Computational Mathematics

MATH 490 (Section AH), Spring 2019

239 Altgeld Hall, MWF 11:00 AM

University of Illinois at Urbana-Champaign, Department of Mathematics

Instructor: Anil Hirani (email), Altgeld Hall Room 375
TA: Vaibhav Karve (email).

Office Hours:
Anil Hirani: Wednesday 1:00 -- 2:00 PM and by appointment, Room 375 Altgeld Hall.
Vaibhav Karve : Thursday 5:00 -- 6:00 PM, Room 7 Illini Hall


Course Diary:


All course grades and announcements will be posted on Moodle. All worksheets from class will also be available there. Class worksheets and Homework assignments will be released on CoCalc.


Exam 1: February 20, 2019. Wednesday. In class. Syllabus: Everything up to February 18.

Exam 2: March 27, 2019. Wednesday. In class. Syllabus: Everything from February 20 to March 25.

Exam 3: April 19, 2019. Friday. 5:00 PM -- 6:30 PM. Syllabus: Everything from March 27 to April 17.

Final Project: April 22 to May 01, 2019. Final project will require you to apply some of the skills and techniques learnt in class to one problem from a list of possible project ideas. You will be required to work in groups for the final project and present your project to the class.


Description: A self-contained, project-based, lab-style one semester course for mathematics students that will guide them through a computational way of approaching problems. Twice a week there will be a lecture demonstration with short lecture segments and short programming exercise. One day each week will be for longer programming project work supervised by instructor and TA. Topics covered will include programming tools for topological and traditional data analysis, implementations of cryptography, and modeling and solving problems using graph algorithms. Programming will be done in Python and SageMath.

Goals: There are 4 main goals: (1) Improve programming skill and algorithmic thinking; (2) Prepare for industrial computational math work; (3) Prepare for future math courses by learning to use computation to play with examples; (4) Prepare for research in mathematics using a computer as a tool.

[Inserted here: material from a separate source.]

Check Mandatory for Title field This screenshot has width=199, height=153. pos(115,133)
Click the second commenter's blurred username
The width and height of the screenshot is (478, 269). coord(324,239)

Prerequisites: CS 101 or CS 125 or prior programming experience in one or more of the following languages: Python, C, C++, Java. In addition must have taken CS 173 or MATH 347. 3 credit hours, 2 hours lecture-demonstration, 1 hour lab.


Textbook: There is no required textbook. However for SageMath, the free book Computational Mathematics with SageMath is recommended.


Grading: Homeworks 20% (This will include Friday assignments worth 15% and in-class lectures worth 5%), Three exams 15% each, Final Project 35%. Your lowest homework score will be dropped.

There will be approximately 8-9 homeworks due (on CoCalc) on every Friday. Homeworks will be posted on Friday mornings and will be due the next Friday. Late homeworks will not be accepted (however, your lowest homework score will be dropped). You are encouraged and welcome to collaborate with other students on homeworks. That means you can talk to others and discuss the homework problems. But you must write up the solutions on your own (and acknowledge the contributions of your colleagues by name, if applicable).

Lecture notebooks released during class will then be collected and graded for effort instead of accuracy. They will contribute to 5% of the final grade.